Woolworths seeking further details of ComCom’s mis-pricing allegations
Tuesday, 12 August 2025
Supermarket giant Woolworths was not required to appear at District Court in Auckland on Tuesday in the first step in its prosecution for alleged inaccurate pricing by the Commerce Commission.
A hearing was to be held at the court, but the commission said it would be done “on the papers” without submissions in open court.
In May, the Commerce Commission filed criminal charges under the Fair Trading Act against Woolworths New Zealand for alleged inaccurate pricing and misleading advertising in relation to pricing.
In a statement to The Post, Woolworths said: “We take this very seriously and we have been actively cooperating with the Commission on this matter.
“We have been assessing the charges and have made clear to the commission that we require further detail of the alleged misconduct in order to decide how to proceed.
“Woolworths has entered a not guilty plea to the charges at this time as we wait on the additional information from the commission. We have explained this to the commission,” it said.
The prosecution is the second taken by the commission, which has been active in the highly profitable supermarket sector since conducting a market study in 2021 and 2022.
In June, two Pak’nSave supermarkets admitted breaching the Fair Trading Act by misleading consumers with inaccurate pricing.
The Commerce Commission had filed criminal charges in March against Pak’nSave Silverdale in Auckland and Pak’nSave Mill Street in Hamilton for alleged inaccurate pricing and misleading specials that may have breached the Fair Trading Act.
Each charge carries a maximum penalty of $600,000, potentially totalling millions of dollars.
When it first announced it was taking action against Woolworths and the two Pak ‘n Save supermarkets in December, commission deputy chair Anne Callinan said: “Supermarkets have long been on notice about the importance of accurate and clear pricing and specials, and we’re not satisfied with the continuing issues we’re seeing across the industry.”
“Pricing accuracy is a consumer right and an expectation of a competitive market.

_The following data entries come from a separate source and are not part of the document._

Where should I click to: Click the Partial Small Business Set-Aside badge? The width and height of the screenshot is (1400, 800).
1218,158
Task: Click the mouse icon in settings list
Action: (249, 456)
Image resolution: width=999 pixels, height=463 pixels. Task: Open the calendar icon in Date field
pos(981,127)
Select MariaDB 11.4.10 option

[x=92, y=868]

The major supermarkets are large, well-resourced businesses that should invest the time and effort to get pricing and promotions right,” Callinan said at the time.

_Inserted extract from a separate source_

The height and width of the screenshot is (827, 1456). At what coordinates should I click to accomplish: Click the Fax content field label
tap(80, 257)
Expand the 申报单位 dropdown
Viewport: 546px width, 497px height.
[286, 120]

Woolworths’s statement said: “We know how important it is for our customers that all of our tickets are accurate and the prices we advertise are the prices customers are charged at the checkout.
“We have over 3.5 million transactions in our stores each week, and sometimes errors do occur. When they do, we try to make things right, through our long-standing and market-leading refund policy.

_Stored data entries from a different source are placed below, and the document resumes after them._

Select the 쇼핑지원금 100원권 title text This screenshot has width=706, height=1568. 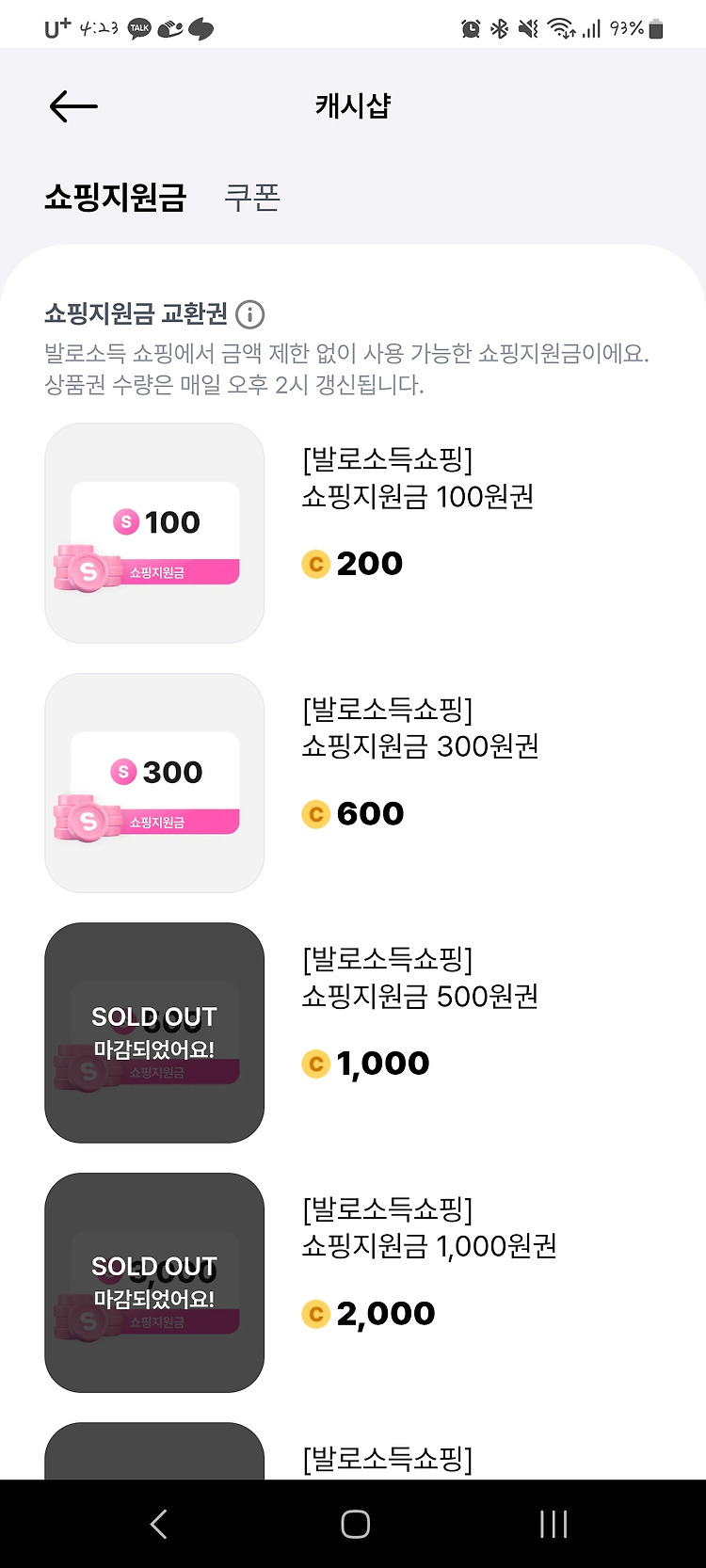click(418, 496)
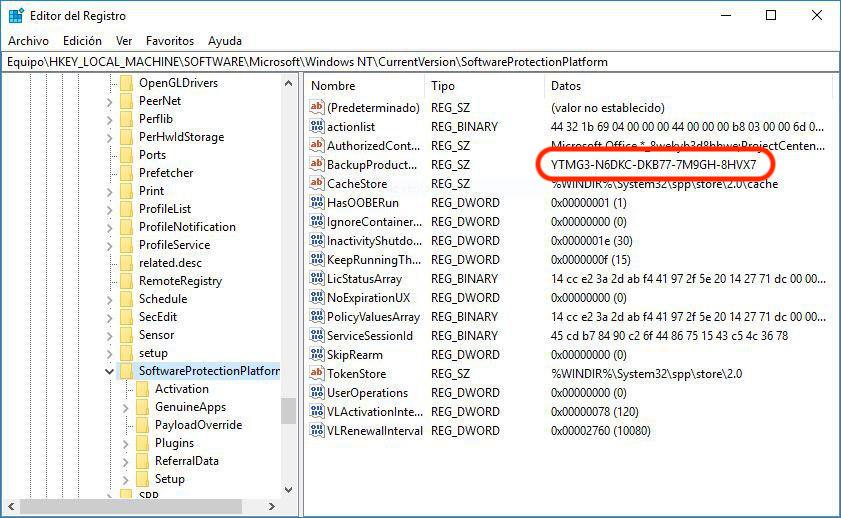Screen dimensions: 841x518
Task: Open the Favoritos menu
Action: pyautogui.click(x=169, y=41)
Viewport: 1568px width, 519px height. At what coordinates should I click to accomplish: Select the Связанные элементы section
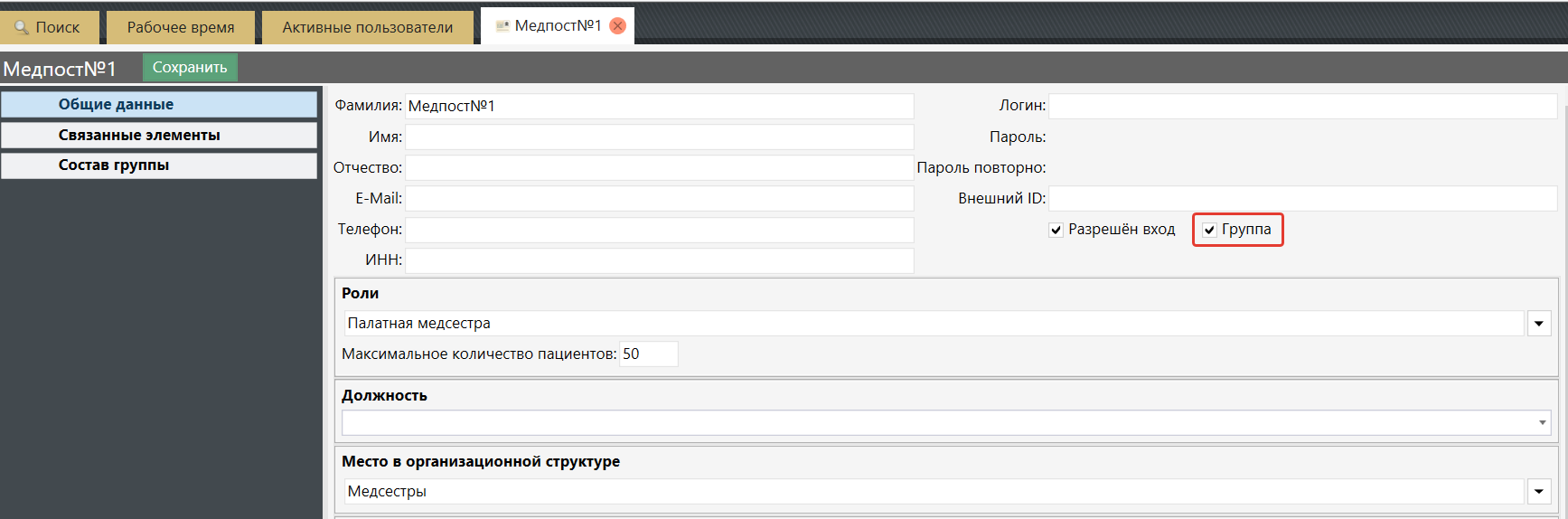pyautogui.click(x=159, y=136)
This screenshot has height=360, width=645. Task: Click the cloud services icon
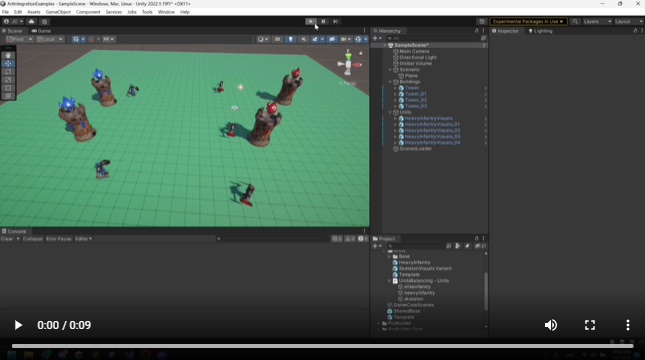click(x=31, y=21)
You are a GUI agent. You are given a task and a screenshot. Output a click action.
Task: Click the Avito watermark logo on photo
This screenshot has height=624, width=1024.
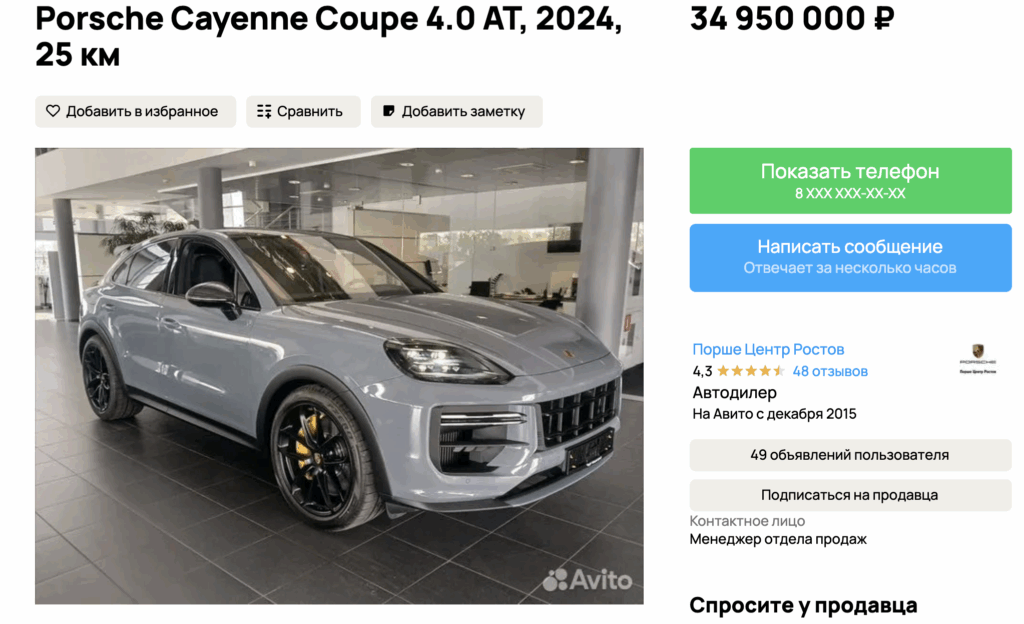pyautogui.click(x=588, y=580)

“Under that policy, if a customer is charged more than the advertised price for a product, they get a full refund and can keep the product,” Woolworths said.
Foodstuffs, which owns the Pak‘nSave, New World and FourSquare supermarket brands, has emulated that refund policy.
In its recent annual review of the supermarket sector, the commission said Australia had a voluntary code for dealing with inaccurate pricing, but New Zealand did not, meaning that refund policies were matters for individual supermarkets.
Consumer NZ has called on the government to mandate a supermarket pricing accuracy code that would have clear rules for product pricing, as well as “meaningful penalties and automatic compensation for consumers when supermarkets get it wrong”.